■ **Data supplied**

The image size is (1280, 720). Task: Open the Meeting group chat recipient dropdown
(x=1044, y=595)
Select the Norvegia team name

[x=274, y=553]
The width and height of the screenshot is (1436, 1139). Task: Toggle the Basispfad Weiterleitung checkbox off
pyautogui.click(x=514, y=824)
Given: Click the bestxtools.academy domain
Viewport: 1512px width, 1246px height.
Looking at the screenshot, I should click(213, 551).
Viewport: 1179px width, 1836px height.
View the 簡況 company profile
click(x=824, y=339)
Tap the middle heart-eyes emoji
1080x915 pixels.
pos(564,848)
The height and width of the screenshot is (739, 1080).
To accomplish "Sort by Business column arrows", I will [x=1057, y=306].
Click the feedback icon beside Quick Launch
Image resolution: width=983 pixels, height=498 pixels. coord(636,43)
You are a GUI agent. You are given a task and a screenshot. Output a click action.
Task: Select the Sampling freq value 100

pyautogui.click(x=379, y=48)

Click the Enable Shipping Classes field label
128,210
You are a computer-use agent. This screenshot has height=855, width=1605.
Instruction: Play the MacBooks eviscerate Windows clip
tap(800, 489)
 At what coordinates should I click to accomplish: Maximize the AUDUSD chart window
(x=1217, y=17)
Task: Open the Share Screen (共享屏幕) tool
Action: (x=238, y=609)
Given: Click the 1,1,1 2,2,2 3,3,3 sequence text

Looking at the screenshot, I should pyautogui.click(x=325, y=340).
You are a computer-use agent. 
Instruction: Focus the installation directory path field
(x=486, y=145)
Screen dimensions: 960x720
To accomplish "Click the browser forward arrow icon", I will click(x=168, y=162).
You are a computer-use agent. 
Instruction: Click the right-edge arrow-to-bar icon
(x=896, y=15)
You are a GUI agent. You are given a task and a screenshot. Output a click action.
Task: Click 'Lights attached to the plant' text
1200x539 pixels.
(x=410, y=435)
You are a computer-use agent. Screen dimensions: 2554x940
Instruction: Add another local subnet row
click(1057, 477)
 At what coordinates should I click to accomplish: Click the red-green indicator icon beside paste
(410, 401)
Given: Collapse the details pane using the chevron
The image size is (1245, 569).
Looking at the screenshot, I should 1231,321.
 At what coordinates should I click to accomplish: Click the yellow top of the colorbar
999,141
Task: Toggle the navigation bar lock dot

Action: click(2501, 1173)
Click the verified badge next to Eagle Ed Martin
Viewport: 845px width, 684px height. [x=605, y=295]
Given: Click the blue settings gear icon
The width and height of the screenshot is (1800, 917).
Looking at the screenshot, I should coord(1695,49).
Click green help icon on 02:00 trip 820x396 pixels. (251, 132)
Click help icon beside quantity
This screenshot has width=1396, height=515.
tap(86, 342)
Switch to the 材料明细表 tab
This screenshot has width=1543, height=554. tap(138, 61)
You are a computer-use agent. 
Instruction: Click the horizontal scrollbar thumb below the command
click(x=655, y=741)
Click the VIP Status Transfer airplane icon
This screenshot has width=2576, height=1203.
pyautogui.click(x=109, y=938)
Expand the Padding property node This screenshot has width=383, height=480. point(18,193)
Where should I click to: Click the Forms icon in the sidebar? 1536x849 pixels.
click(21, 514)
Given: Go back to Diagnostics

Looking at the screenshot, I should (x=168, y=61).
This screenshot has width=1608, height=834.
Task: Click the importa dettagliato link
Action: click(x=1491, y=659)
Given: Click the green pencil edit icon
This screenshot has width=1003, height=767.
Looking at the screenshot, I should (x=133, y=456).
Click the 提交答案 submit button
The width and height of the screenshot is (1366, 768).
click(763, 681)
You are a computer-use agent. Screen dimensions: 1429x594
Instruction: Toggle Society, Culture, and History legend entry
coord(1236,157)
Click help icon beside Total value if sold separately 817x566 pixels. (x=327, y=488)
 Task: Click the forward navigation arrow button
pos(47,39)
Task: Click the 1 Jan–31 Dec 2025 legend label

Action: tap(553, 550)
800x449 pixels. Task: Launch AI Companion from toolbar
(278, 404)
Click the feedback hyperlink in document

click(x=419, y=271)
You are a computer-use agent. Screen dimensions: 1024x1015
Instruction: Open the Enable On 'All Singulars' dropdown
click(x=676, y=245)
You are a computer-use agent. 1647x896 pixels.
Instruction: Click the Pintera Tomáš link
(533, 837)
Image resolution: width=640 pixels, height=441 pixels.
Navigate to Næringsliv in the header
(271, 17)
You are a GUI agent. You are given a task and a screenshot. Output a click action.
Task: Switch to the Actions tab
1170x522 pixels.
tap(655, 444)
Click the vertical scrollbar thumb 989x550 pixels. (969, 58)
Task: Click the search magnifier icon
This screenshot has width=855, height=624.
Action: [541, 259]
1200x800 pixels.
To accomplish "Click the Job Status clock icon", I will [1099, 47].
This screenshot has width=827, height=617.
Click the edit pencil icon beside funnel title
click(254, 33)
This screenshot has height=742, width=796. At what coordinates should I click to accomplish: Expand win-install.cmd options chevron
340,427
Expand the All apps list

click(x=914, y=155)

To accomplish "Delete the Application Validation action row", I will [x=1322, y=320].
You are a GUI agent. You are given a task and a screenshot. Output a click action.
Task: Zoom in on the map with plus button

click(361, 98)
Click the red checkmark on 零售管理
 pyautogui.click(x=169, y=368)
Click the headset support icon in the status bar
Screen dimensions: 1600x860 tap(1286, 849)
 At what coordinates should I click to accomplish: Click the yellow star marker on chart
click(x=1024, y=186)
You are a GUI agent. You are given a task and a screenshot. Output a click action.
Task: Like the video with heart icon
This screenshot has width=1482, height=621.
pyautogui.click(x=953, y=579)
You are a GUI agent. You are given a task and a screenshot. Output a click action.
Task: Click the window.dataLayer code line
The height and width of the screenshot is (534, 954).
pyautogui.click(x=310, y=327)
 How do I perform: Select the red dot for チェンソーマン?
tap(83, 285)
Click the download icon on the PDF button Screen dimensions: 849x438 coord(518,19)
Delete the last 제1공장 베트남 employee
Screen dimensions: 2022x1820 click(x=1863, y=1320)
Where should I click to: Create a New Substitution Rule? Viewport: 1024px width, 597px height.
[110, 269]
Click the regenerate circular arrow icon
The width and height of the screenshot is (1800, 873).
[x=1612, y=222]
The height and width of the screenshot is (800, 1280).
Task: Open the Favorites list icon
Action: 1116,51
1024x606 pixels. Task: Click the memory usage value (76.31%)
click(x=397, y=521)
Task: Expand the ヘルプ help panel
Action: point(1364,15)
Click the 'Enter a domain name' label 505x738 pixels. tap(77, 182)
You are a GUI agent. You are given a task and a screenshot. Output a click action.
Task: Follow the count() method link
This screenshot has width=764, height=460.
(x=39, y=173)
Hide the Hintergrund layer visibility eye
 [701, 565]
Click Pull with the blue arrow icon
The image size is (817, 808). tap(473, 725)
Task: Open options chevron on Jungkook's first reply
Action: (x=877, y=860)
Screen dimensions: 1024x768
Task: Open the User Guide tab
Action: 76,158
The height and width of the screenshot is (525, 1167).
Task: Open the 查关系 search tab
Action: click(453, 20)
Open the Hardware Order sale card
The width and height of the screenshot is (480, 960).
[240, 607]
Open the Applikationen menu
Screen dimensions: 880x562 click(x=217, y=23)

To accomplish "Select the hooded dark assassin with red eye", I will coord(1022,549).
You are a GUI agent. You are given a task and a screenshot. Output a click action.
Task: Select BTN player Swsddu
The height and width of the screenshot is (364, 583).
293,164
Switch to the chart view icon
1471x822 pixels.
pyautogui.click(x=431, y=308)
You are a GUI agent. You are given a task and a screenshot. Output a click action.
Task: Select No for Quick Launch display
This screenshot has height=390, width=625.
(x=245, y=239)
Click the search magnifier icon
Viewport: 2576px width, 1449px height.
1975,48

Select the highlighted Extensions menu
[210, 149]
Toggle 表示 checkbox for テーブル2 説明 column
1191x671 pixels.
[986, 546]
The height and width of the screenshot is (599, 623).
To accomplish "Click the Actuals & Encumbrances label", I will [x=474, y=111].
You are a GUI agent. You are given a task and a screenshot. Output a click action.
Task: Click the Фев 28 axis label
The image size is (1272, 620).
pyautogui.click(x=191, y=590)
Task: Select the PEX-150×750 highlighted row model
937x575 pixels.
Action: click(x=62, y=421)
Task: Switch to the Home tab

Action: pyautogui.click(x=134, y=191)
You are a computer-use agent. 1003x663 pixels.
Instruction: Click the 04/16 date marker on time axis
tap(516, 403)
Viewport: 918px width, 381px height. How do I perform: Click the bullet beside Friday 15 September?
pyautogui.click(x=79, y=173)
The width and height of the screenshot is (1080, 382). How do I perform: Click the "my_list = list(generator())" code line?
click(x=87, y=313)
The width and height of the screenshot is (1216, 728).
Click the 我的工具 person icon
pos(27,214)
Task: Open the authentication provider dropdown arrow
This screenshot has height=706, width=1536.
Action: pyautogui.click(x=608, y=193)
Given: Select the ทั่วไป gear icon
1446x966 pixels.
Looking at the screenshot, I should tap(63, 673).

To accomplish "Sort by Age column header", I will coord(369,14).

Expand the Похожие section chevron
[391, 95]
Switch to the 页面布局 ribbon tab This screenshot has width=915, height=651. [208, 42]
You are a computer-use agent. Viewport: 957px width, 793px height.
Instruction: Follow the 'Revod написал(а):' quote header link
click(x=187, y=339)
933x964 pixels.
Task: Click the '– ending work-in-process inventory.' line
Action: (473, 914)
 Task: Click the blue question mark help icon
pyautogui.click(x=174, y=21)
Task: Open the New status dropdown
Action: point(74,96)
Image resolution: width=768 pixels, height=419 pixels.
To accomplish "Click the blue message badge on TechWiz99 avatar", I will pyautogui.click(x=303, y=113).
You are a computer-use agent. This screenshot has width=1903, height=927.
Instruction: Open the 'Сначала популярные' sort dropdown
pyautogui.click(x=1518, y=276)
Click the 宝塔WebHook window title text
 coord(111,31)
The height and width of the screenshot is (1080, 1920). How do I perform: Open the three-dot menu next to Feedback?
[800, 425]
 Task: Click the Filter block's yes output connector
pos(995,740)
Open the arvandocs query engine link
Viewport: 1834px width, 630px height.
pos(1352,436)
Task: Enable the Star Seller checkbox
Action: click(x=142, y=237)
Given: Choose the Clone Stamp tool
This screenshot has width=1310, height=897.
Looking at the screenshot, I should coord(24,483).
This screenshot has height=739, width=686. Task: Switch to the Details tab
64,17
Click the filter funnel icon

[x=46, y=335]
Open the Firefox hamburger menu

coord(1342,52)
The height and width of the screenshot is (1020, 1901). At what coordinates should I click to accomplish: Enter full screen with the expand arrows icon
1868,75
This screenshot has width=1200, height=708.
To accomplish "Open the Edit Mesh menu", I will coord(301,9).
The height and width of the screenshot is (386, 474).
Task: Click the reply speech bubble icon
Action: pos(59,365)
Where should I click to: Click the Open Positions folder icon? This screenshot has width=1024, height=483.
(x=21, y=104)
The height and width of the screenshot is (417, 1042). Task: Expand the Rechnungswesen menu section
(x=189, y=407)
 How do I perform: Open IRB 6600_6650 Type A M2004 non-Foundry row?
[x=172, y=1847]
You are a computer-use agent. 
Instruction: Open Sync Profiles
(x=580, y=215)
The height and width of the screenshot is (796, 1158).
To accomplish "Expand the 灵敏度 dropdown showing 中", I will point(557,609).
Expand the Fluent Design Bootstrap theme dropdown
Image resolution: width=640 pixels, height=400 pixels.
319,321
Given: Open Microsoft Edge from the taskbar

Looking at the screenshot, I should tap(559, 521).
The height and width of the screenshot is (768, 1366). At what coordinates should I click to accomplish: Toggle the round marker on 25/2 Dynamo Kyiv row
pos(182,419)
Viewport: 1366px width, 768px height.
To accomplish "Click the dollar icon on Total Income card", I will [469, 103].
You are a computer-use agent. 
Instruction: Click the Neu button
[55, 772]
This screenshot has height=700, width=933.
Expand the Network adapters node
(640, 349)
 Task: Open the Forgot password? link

■ **What to work on**
This exercise requires the lines of the entries containing the string "column".

■ **Output of the exercise**
To accomplish "Sort by Business column arrows", I will [x=1057, y=306].
Toggle 表示 checkbox for テーブル2 説明 column
To accomplish "Sort by Age column header", I will coord(369,14).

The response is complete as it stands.